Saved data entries
——————————

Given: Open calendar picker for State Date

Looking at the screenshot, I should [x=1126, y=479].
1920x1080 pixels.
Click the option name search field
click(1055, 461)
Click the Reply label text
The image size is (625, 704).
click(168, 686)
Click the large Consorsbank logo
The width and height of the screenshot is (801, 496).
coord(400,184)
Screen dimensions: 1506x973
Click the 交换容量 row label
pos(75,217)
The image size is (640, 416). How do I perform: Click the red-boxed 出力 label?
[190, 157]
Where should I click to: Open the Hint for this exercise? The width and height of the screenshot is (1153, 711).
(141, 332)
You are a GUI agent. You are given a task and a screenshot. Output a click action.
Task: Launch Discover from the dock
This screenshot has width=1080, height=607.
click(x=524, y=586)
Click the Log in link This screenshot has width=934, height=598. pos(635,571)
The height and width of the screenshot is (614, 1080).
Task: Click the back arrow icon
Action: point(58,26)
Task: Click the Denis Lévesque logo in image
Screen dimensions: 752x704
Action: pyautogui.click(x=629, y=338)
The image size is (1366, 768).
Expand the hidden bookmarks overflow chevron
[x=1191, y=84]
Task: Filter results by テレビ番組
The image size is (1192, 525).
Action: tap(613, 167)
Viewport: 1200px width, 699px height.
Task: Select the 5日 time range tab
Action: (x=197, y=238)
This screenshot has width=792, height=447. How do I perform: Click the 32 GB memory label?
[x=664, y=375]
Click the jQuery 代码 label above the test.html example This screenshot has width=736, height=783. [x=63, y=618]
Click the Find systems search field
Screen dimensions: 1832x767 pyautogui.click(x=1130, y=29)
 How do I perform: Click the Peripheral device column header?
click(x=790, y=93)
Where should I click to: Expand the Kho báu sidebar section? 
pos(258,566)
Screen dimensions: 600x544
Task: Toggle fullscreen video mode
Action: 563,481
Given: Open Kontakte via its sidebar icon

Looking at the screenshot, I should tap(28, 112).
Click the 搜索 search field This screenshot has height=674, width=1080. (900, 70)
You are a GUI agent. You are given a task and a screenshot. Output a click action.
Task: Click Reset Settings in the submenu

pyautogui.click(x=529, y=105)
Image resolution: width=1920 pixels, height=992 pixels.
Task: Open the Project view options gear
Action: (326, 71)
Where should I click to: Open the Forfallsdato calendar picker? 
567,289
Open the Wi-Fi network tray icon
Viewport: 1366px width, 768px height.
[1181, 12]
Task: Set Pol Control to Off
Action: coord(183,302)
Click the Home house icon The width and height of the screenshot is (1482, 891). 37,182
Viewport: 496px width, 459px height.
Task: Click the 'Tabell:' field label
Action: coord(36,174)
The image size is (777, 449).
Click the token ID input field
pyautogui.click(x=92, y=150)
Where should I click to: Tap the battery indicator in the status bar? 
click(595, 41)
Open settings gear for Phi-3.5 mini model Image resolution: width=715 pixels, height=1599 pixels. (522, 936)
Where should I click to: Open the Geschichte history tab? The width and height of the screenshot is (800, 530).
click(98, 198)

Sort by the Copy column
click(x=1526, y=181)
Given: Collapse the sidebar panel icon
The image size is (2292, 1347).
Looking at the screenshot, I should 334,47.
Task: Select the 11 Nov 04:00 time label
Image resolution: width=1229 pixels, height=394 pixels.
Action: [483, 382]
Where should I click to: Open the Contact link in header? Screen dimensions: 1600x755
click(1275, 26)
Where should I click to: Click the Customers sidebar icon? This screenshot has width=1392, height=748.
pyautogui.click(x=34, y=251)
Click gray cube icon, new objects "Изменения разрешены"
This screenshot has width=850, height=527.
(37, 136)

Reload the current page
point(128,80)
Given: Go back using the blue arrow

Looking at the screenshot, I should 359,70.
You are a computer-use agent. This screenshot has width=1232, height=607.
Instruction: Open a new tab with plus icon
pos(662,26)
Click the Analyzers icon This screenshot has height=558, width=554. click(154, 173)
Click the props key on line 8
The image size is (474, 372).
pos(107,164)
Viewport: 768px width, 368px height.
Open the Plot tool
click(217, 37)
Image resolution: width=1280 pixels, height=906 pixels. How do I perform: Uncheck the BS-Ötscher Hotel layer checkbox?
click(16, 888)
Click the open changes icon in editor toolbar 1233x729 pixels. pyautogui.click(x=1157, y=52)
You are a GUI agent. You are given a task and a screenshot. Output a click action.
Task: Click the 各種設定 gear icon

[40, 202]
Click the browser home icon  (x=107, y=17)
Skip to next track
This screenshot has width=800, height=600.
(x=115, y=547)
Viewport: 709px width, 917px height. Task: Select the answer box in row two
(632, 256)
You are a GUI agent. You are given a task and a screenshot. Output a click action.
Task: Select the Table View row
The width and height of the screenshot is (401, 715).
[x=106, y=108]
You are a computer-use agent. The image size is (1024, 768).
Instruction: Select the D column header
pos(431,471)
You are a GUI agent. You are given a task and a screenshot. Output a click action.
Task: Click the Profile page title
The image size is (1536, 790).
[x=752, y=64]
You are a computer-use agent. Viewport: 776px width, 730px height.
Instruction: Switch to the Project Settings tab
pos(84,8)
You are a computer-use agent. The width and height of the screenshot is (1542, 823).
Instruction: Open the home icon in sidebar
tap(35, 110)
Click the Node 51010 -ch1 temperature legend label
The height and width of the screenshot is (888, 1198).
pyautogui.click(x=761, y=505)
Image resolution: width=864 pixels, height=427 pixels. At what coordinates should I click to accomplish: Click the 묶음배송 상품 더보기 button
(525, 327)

——————————

* **EXERCISE INSTRUCTIONS**: Search the data above for the word "computer". Copy each line it is in.

* **WRITTEN ANSWER**:
You are a computer-use agent. This screenshot has width=1232, height=607.
You are a computer-use agent. The image size is (1024, 768).
You are a computer-use agent. Viewport: 776px width, 730px height.
You are a computer-use agent. The width and height of the screenshot is (1542, 823).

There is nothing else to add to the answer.